Search the data for "will" and copy every matching line.

*** Records for this task Section Begins ***

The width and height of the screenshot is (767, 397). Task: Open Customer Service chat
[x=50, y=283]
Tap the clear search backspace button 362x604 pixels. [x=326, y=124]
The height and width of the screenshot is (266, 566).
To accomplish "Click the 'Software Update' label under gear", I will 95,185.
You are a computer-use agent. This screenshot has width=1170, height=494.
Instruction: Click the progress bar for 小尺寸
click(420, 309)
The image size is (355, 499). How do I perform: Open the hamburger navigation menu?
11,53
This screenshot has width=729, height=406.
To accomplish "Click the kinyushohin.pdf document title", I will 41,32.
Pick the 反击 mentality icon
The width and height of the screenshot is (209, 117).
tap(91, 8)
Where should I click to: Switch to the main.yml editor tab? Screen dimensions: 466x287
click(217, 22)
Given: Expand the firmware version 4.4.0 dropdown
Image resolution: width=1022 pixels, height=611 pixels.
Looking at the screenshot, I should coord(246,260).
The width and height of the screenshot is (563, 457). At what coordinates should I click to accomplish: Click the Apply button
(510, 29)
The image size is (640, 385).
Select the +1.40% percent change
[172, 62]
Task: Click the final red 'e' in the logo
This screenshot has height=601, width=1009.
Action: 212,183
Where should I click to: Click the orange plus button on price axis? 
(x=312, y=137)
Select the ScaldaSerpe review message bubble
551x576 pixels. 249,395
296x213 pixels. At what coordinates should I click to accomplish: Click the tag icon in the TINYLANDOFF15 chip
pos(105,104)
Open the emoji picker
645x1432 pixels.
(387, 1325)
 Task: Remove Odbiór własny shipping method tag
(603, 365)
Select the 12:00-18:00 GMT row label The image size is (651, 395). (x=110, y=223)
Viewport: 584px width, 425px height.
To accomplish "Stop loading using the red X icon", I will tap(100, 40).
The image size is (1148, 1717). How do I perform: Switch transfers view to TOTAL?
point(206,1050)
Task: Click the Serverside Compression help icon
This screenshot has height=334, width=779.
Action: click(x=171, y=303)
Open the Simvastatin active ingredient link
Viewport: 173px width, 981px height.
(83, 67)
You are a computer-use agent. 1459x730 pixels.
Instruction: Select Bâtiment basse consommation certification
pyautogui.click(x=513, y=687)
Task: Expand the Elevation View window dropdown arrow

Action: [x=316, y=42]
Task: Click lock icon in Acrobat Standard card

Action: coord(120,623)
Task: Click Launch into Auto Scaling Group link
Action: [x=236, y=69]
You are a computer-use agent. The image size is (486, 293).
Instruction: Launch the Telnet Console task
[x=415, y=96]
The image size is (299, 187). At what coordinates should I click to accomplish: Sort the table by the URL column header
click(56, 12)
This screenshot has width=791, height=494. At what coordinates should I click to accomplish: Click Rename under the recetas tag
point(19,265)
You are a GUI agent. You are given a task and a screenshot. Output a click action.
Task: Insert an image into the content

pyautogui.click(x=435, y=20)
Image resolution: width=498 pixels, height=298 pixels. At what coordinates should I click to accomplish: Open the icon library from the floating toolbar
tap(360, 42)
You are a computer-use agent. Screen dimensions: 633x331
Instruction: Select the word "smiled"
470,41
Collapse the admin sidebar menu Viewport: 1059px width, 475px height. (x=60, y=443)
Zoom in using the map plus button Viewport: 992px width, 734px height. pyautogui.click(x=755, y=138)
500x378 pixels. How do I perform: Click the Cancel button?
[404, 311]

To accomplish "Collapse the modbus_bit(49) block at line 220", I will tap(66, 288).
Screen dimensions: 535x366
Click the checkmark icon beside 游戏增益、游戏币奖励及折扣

*** Records for this task Section Ends ***

| Worked solution |
To accomplish "Click the 'Software Update' label under gear", I will 95,185.
To accomplish "Click the kinyushohin.pdf document title", I will 41,32.
To accomplish "Stop loading using the red X icon", I will tap(100, 40).
To accomplish "Collapse the modbus_bit(49) block at line 220", I will tap(66, 288).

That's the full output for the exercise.